*Passage given*
--------

PHOENIX — The New York Mets had done the hard part.
Pressed into action by a brief start from Luis Severino, a quartet of New York relievers had taken a tie game in the fifth and handed a one-run lead to Edwin Díaz in the bottom of the eighth. There was a runner on first, two outs, and the bottom two hitters in the Arizona Diamondbacks’ order up.
It took Díaz a dozen pitches to light the game on fire.
He walked the first man on four pitches. He walked the second on a full count. And he hung an 0-1 slider that Corbin Carroll launched into right field for a game-winning grand slam.
Arizona 8, New York 5.
“It’s a tough loss,” Díaz said. “We had it.”
It was the second “worst loss of the season” the Mets have endured in the last four days, the second gut punch, the second time they managed to turn a potentially galvanizing victory into a deflating defeat.
The math is not kind to them in a National League wild-card race that grows tougher by the day. The Diamondbacks, San Diego Padres and Atlanta Braves are all on pace for at least 89 wins. New York is four games behind Atlanta and on pace for 84.
“We’ve got an uphill battle, for sure,” Brandon Nimmo said. “In order for us to make our way in, one of those teams is going to have to falter a little bit, and we have to take advantage.”
Nimmo took a positive approach: The Mets were five outs away from taking three of four from the red-hot Padres in San Diego, and they were four outs away from taking the first two of this series against the equally hot Diamondbacks on the road.
“We’re still playing good baseball,” Nimmo said. “These are good teams we’re playing.”
But time is not on New York’s side. Its rough start to the season left it little margin for error. The Mets are exhausting it in the late innings this week.
Just as in Sunday’s brutal late loss in San Diego, New York was headed toward an energizing win Wednesday. After falling behind 4-0 early, the Mets rebounded with four runs in the fifth and a go-ahead tally in the sixth created by Starling Marte. Their bullpen, short-handed by the unavailability of Dedniel Núñez, pieced together three hitless innings to get the ball to Díaz.

--------

*Recorded data*
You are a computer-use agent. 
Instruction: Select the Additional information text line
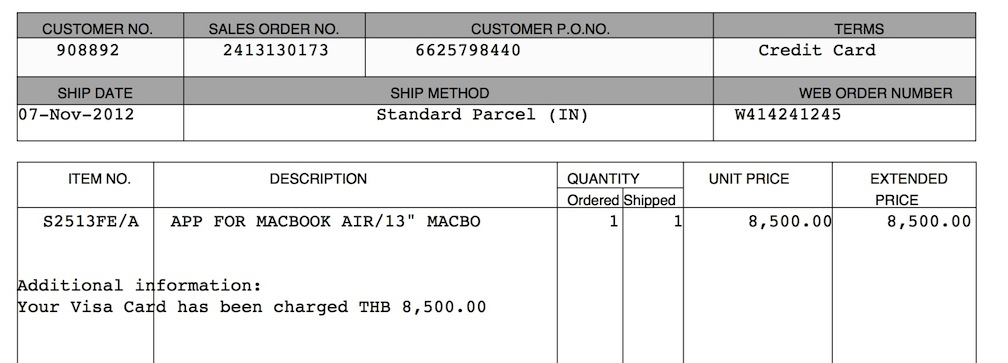140,285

--------

*Required work*
(A) In the Mets game report, who hit the game-winning grand slam off Díaz?
(B) Return the stretch of the Mets game report from "It took Díaz" to "game-winning grand slam.", word for word.

*Task-by-task outputs*
(A) Corbin Carroll

(B)
It took Díaz a dozen pitches to light the game on fire.
He walked the first man on four pitches. He walked the second on a full count. And he hung an 0-1 slider that Corbin Carroll launched into right field for a game-winning grand slam.